La maison est petite, c’est exact. C’est qu’elle est destinée à recevoir des vrais amis. Et vous savez quoi ? Côté petitesse et étroitesse, la maison elle est pas la seule, chers amis. Du coup pour des gens comme vous elle est encore bien trop grande. (Quand il s’y met Socrate il a pas peur de balancer).

Quant à La Fontaine, y a des jours il est un peu amer.

Le bon Socrate avec raison/De trouver pour ceux-là trop grande sa maison.

Chacun se dit ami ; mais fou qui s’y repose :/Rien n’est plus commun que ce nom, /Rien n’est plus rare que la chose.

Image par Jeffrey Bonto de Pixabay

2 Commentaires

  • Jean-Marie dit :

    Accélérons sans vergogne le mouvement de cet apologue qui va clopin-clopant et nous voilà dans « Le Fanfaron » de D. Risi : Bruno Pot-de-Fer vient déterrer Roberto L’Empoté et l’embarque sous sa funeste protection, dans sa décapotable conduite plein pot et bientôt réduite en compote …
    Après l’échappée des pot(e)s, les pots d’échappement…
    Pas de pot pour A. Schopenhauer : il ne pouvait pas ignorer, quand il conçoit en 1851 sa parabole des porcs-épics frileux, l’existence irréfutable de Sphiggurus Insidiosus, alias « porc-épic laineux » … : parabole mise en éclats comme un vulgaire pot au lait…?

    • Ariane Beth dit :

      J’incline à penser pour ma part que Schopenhauer ignorait l’existence du Sphiggurus Insidiosus : sans me vanter je l’ignorais moi-même, et quelque chose me dit qu’il n’était guère plus porcépicologue que moi (j’ai au moins un point commun avec le grand homme …).
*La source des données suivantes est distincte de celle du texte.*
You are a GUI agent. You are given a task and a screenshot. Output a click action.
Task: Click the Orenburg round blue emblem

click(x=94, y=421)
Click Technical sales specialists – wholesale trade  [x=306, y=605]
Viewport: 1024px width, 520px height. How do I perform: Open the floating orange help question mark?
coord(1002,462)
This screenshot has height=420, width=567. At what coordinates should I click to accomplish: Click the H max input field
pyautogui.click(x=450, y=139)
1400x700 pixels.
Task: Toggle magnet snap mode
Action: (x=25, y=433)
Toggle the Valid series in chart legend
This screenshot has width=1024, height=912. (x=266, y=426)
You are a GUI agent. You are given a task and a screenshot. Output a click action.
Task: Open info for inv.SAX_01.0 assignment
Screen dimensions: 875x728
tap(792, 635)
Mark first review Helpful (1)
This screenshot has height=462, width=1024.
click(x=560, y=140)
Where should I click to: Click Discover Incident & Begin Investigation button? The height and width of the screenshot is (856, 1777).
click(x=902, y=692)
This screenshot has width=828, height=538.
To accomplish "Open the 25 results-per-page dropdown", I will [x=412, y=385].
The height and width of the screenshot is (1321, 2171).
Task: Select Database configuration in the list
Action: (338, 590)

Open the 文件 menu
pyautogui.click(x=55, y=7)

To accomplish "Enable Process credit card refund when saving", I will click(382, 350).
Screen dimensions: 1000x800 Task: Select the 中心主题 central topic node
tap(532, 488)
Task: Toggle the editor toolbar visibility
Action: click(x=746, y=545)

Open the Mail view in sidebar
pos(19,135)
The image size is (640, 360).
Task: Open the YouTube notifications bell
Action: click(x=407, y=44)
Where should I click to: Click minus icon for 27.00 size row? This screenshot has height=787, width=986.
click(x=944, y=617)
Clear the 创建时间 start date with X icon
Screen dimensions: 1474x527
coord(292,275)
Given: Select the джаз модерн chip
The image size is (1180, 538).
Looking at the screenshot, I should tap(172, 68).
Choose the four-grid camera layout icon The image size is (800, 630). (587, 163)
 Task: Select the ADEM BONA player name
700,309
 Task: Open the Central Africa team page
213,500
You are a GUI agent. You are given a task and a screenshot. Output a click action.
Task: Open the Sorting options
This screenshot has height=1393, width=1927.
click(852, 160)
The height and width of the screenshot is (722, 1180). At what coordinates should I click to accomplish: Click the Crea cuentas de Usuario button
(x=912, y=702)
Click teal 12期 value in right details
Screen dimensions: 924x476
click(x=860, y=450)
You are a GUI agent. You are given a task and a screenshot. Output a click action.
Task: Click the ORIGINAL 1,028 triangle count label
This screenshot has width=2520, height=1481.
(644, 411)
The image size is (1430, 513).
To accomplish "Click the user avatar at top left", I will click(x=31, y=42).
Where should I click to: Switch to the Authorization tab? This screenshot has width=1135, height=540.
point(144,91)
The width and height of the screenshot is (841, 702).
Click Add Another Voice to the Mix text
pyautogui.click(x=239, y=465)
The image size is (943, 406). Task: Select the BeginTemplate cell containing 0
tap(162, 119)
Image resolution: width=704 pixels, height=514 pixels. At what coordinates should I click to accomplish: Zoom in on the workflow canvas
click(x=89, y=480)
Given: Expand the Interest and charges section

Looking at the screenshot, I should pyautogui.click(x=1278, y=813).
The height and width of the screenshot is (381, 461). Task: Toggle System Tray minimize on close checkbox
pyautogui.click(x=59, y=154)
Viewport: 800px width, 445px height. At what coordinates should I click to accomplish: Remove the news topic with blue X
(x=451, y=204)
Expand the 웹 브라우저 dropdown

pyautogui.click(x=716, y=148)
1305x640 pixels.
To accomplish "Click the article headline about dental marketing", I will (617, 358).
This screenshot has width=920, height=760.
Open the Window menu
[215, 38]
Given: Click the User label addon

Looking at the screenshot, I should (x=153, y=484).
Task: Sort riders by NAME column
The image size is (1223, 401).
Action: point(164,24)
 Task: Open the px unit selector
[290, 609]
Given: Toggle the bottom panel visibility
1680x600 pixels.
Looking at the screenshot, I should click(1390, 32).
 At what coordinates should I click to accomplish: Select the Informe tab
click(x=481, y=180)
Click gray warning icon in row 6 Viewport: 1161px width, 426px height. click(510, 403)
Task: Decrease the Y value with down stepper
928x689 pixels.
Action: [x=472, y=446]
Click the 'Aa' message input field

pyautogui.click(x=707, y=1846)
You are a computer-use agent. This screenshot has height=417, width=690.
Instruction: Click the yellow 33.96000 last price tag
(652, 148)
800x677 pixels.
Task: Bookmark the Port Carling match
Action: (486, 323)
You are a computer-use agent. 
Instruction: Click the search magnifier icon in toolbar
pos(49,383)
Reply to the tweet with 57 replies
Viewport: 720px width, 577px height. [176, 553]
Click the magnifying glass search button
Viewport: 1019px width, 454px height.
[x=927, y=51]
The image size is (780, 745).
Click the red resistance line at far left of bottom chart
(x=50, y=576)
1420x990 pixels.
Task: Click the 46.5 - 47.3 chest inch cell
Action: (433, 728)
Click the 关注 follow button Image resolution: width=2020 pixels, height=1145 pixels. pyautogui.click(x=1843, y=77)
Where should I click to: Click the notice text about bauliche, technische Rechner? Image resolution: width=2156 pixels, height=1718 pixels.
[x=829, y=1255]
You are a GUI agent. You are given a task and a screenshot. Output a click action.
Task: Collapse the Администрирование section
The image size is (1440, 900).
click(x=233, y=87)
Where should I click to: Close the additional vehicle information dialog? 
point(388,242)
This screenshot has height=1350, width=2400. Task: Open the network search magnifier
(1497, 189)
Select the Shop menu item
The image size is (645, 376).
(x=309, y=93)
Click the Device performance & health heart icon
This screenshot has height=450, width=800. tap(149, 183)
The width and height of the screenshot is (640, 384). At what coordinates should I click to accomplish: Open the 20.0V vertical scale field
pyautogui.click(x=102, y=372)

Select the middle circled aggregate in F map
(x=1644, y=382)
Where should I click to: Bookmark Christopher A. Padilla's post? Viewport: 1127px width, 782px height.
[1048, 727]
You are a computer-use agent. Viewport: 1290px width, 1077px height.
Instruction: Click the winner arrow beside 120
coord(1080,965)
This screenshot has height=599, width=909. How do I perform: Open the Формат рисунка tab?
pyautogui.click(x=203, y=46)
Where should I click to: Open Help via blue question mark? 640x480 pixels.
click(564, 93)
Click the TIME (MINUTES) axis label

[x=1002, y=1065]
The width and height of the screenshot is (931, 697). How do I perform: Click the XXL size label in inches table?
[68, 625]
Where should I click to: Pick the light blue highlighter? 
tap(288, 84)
Cela dit, cette info ne manque pas de suggérer un nouveau sujet de fable : « le loup et le porc-épic laineux ». Ce dernier s’en tirerait-il mieux que ce pauvre agneau ? Le loup oserait-il s’attaquer à lui, sachant qu’il a pour frère (ou cousin ?) le porc-épic épineux , qui pourrait lui rester en travers de la gorge ?
      Quant au pot au lait, nous le rencontrerons bien sûr : ce sera au n°9 de ce parcours (tant pis je spoile).